■ Work instruction: Could you find every line in the records below that contains the word "Office" and copy it?

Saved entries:
*****

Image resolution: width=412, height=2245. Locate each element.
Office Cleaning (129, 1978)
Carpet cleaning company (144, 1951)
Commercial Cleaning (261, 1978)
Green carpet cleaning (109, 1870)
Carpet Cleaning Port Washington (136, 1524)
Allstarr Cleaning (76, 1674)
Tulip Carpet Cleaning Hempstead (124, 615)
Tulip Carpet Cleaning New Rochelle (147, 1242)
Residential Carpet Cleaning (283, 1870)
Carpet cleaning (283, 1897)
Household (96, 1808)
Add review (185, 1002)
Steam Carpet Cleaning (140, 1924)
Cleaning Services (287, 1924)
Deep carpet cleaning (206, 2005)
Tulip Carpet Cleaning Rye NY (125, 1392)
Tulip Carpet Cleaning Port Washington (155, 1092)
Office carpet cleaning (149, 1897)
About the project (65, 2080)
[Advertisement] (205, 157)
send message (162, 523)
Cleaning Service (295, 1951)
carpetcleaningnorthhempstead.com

*****

■ Answer section:
Office Cleaning (129, 1978)
Office carpet cleaning (149, 1897)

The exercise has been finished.